Personal data centralization among dominant platform providers including search engines, social networking services, and e-commerce has created siloed ecosystems that restrict user sovereignty, thereby impeding data use across services. Meanwhile, the rapid proliferation of Large Language Model (LLM)-based agents has intensified demand for highly personalized services that require the dynamic provision of diverse personal data. This presents a significant challenge: balancing the utilization of such data with privacy protection. To address this challenge, we propose Puda (Private User Dataset Agent), a user-sovereign architecture that aggregates data across services and enables client-side management. Puda allows users to control data sharing at three privacy levels: (i) Detailed Browsing History, (ii) Extracted Keywords, and (iii) Predefined Category Subsets. We implemented Puda as a browser-based system that serves as a common platform across diverse services and evaluated it through a personalized travel planning task. Our results show that providing Predefined Category Subsets achieves 97.2% of the personalization performance (evaluated via an LLM-as-a-Judge framework across three criteria) obtained when sharing Detailed Browsing History. These findings demonstrate that Puda enables effective multi-granularity management, offering practical choices to mitigate the privacy-personalization trade-off. Overall, Puda provides an AI-native foundation for user sovereignty, empowering users to safely leverage the full potential of personalized AI.
Paper Structure (28 sections, 5 figures, 2 tables)

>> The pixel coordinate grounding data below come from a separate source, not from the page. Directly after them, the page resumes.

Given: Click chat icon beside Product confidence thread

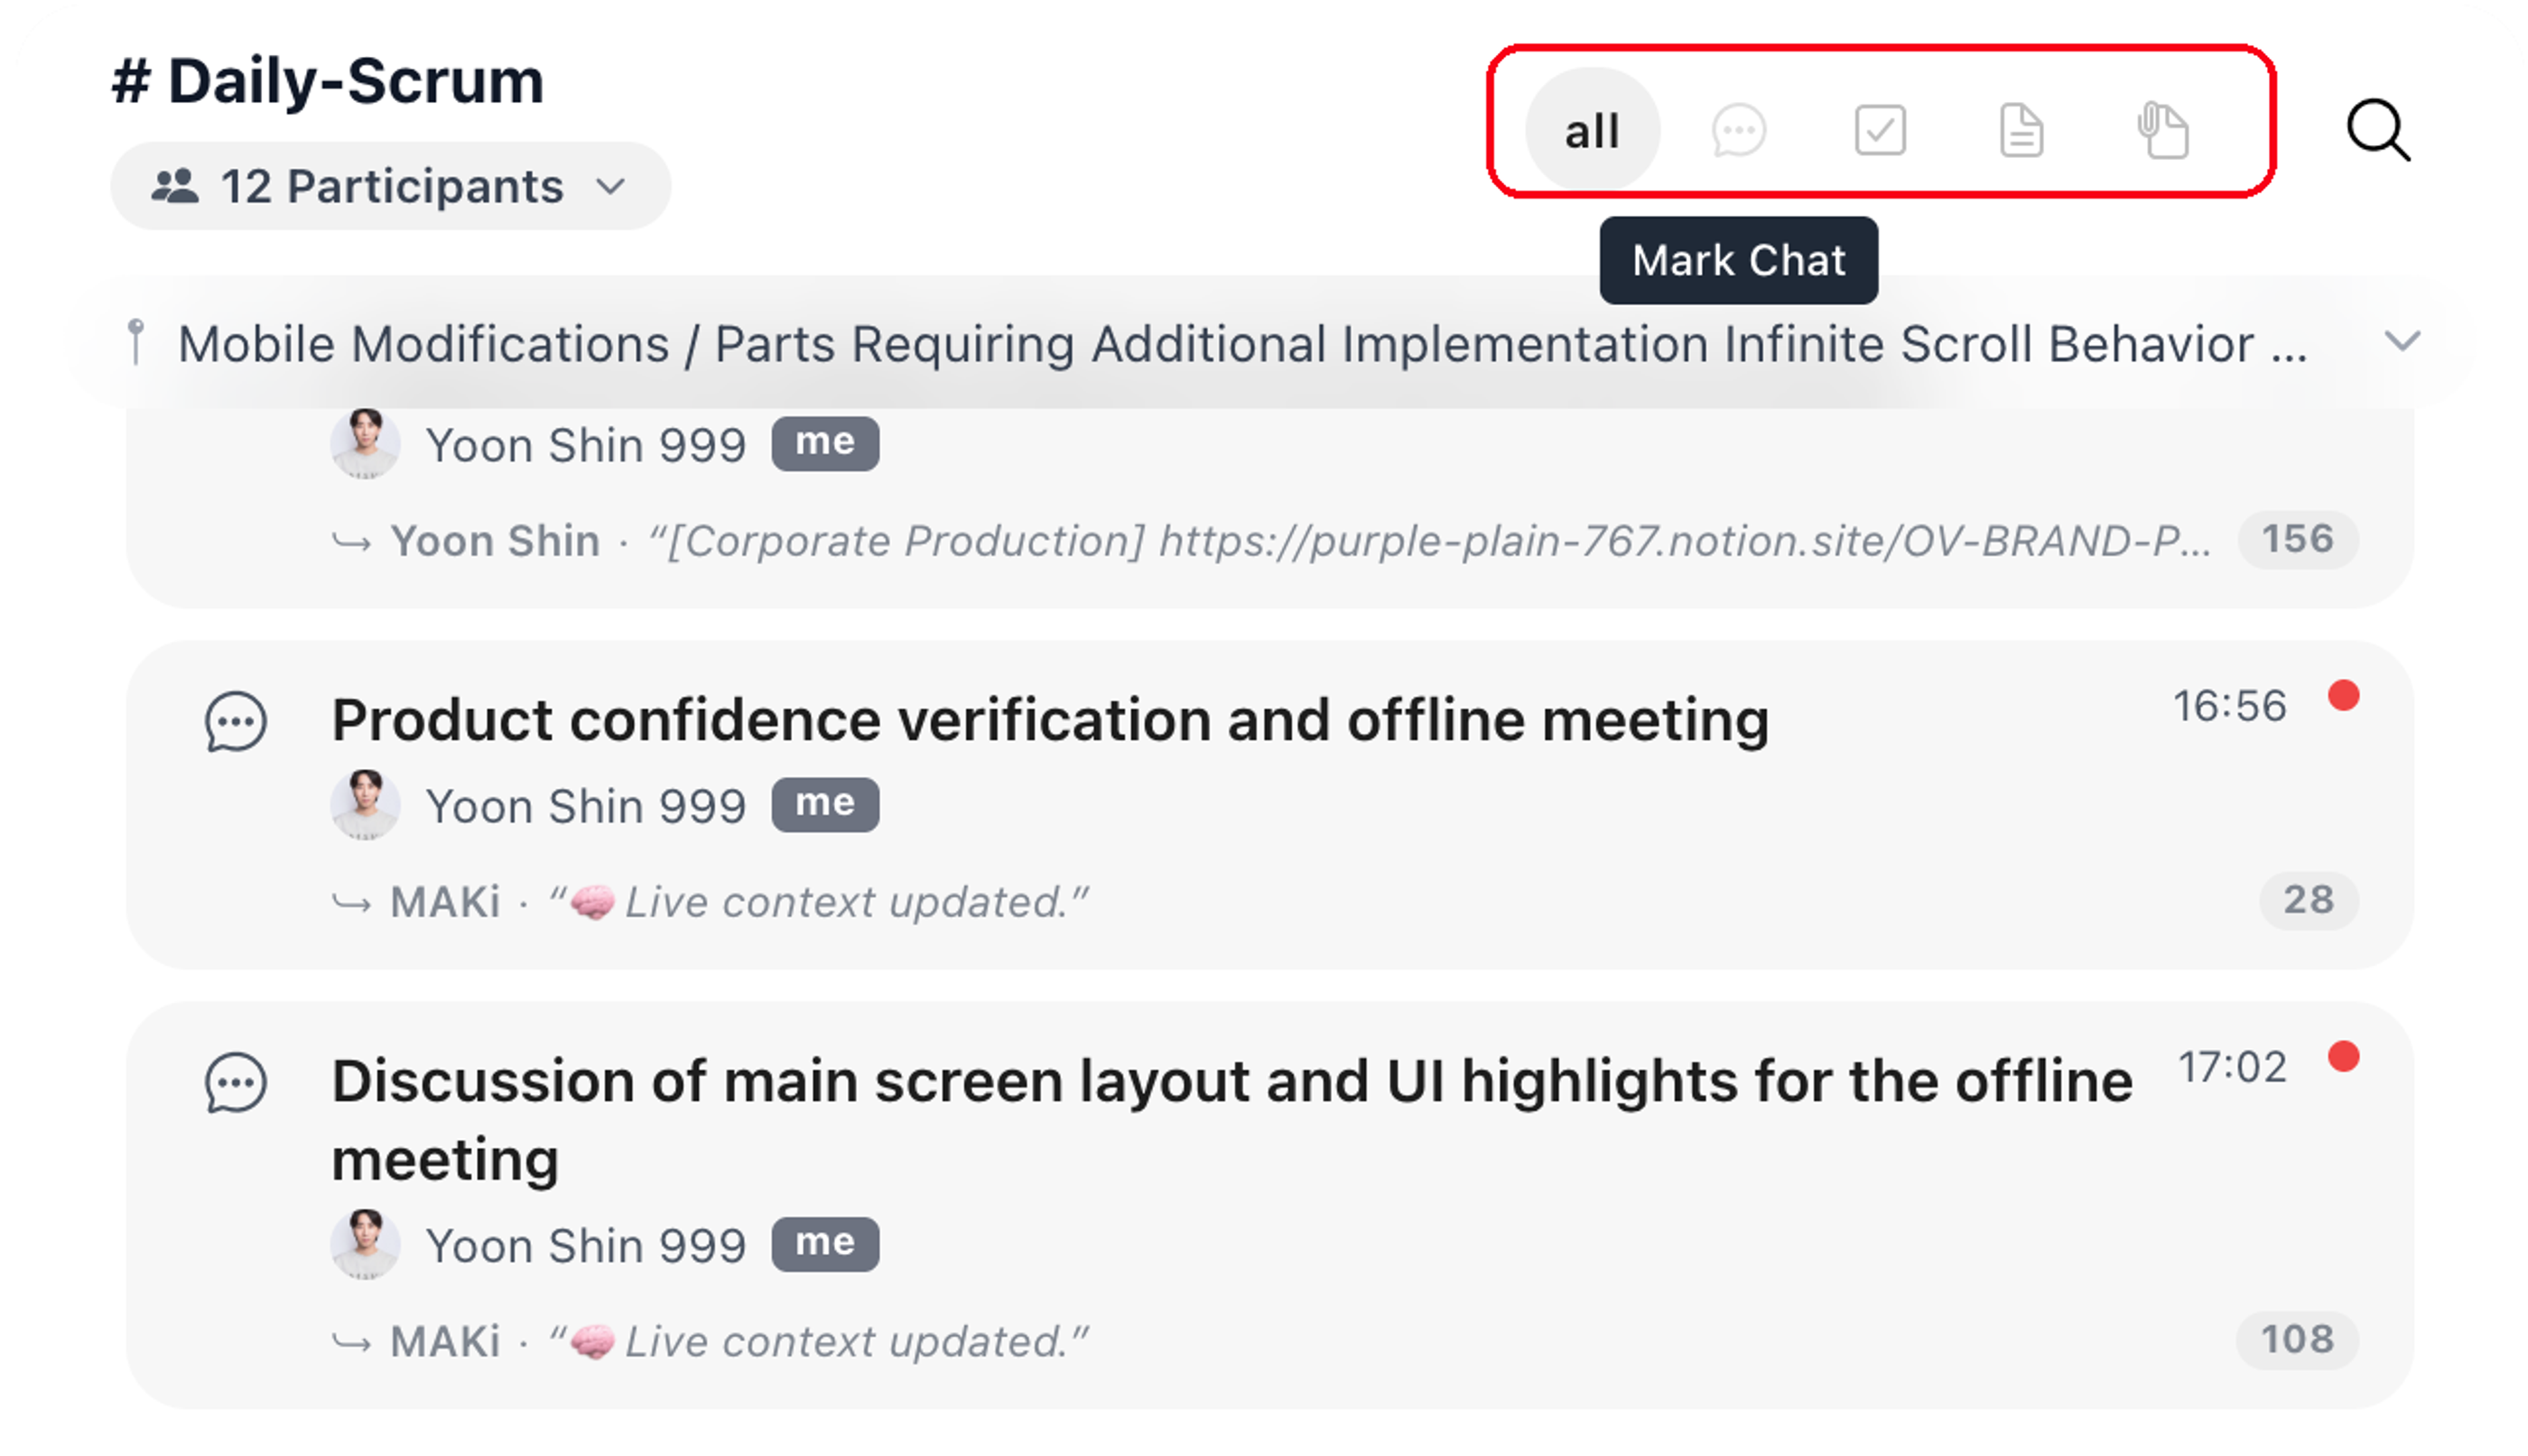Looking at the screenshot, I should (236, 721).
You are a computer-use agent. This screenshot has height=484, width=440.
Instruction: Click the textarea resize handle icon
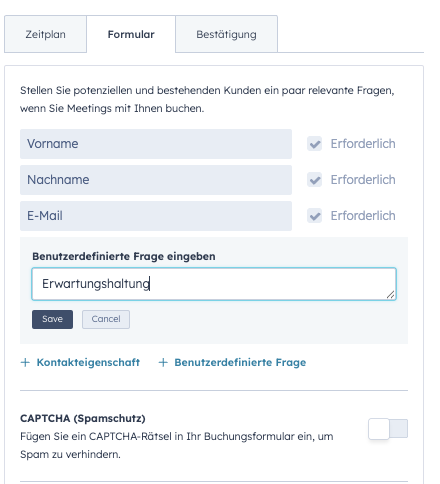(x=390, y=294)
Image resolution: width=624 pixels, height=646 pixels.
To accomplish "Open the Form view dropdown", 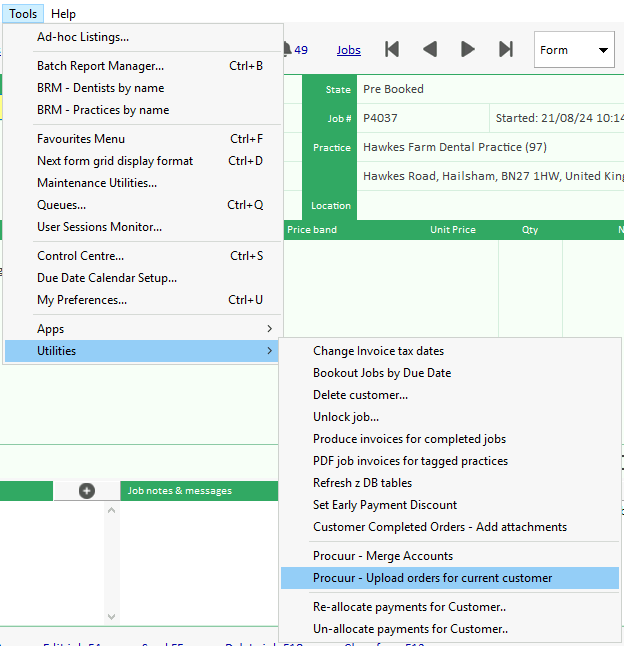I will pyautogui.click(x=575, y=50).
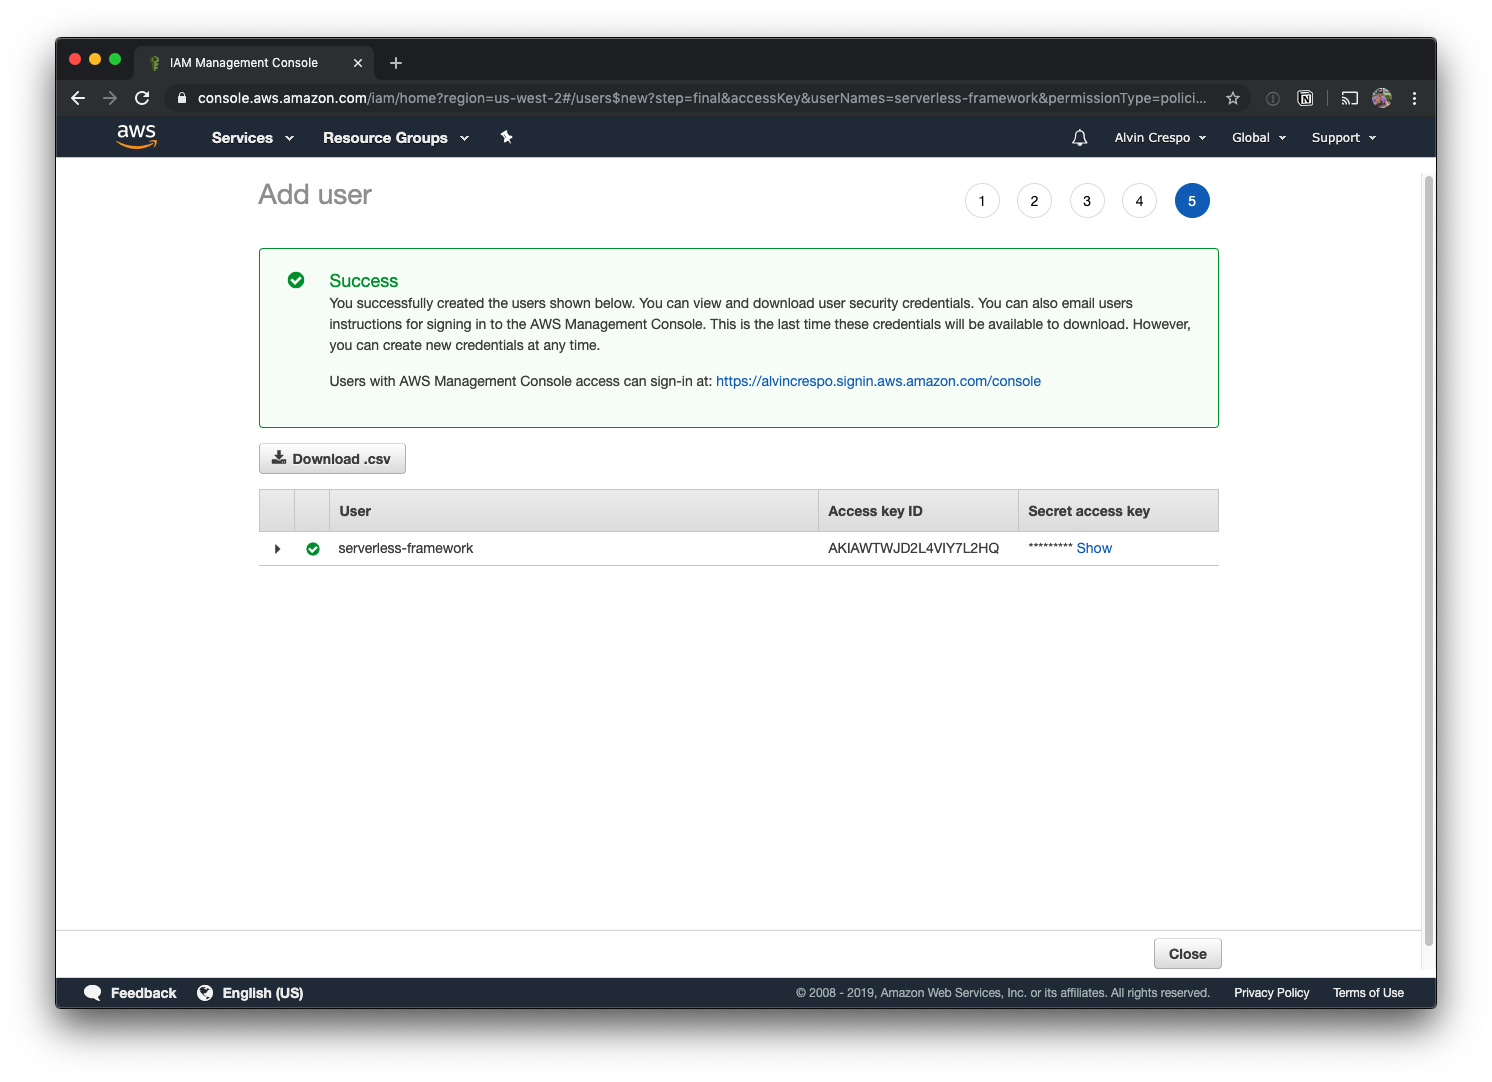This screenshot has height=1082, width=1492.
Task: Show the secret access key
Action: [x=1094, y=548]
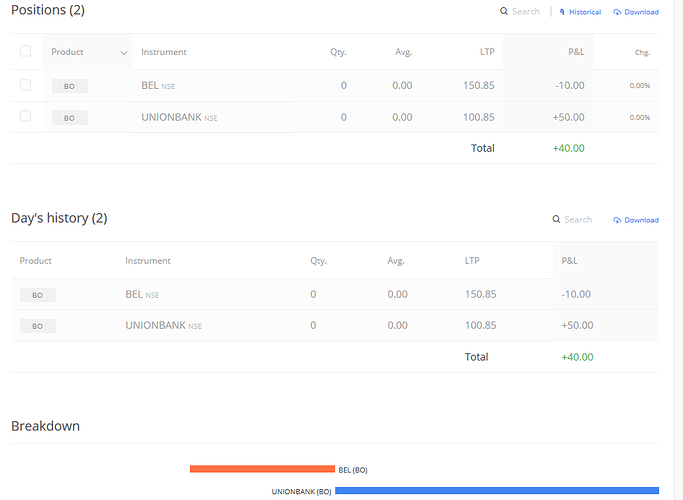Check the UNIONBANK position row checkbox
This screenshot has width=683, height=500.
pyautogui.click(x=26, y=116)
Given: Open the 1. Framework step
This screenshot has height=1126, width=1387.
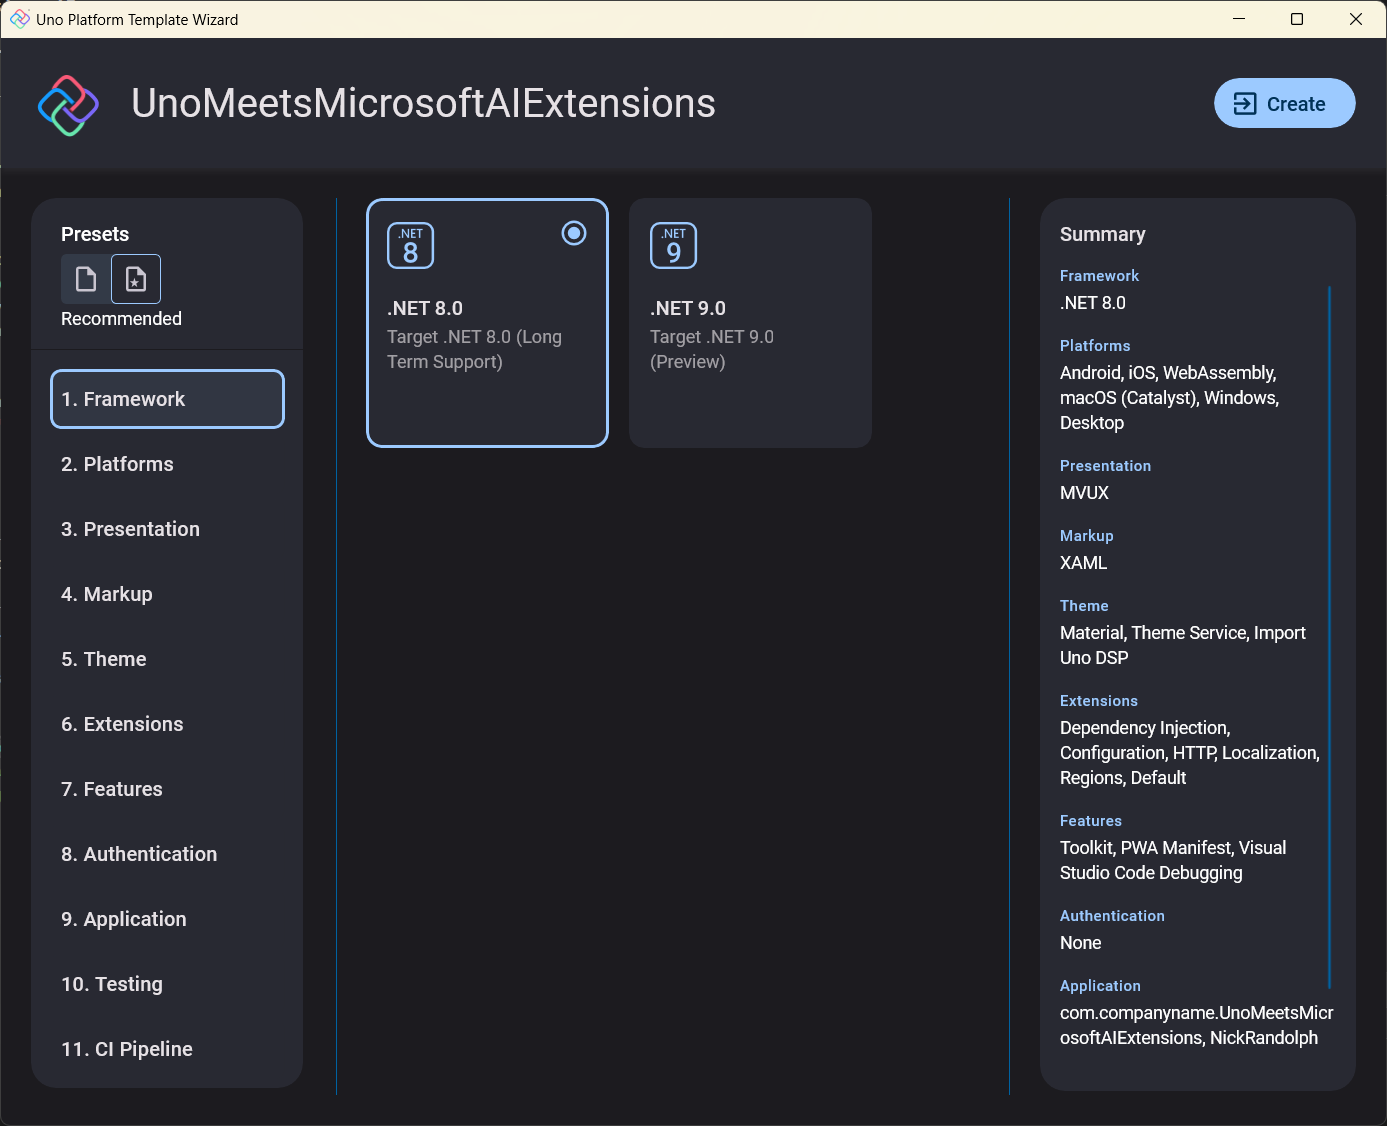Looking at the screenshot, I should tap(167, 399).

This paper contains 28 sections, 5 figures, 2 tables.

Figures (5)

  • Figure 1: The Content Recorder collects users’ cross-service online activities. The Dataset Agent transforms this data into multi-granular datasets at different privacy levels. The Access Control Agent ensures that data shared with external services is scoped to the granularity authorized by the user.
  • Figure 2: Data processing flow within the Dataset Agent transforming user history data into multi-granular privacy levels. The left side depicts the per-page processing, while the right side illustrates the per-user processing, which aggregates the page-level data into user-specific datasets.
  • Figure 3: The User initiates a travel planning request via the App Frontend. The Orchestrator delegates this task to the Travel Planner Agent. The Travel Planner Agent executes the task by collaborating with internal Sub Agents and Tools. Personal data managed by Puda is provisioned to the Travel Planner Agent via the A2A protocol.
  • Figure 4: Japanese user interface of the Travel Planner Agent. Users request a travel plan via the chat interface on the right. The left panel displays three proposed candidate destinations, while Points of Interest (POIs) are presented in the center. In this figure, a winery in Yamanashi is highlighted.
  • Figure 5: Latency and input/output token consumption during Travel Planner Agent inference under each personal data provision condition. The horizontal axis represents the mean score of the three-personalization metrics. All three scatter plots exhibit a similar trend, indicating that data with lower privacy protection levels tends to incur higher costs.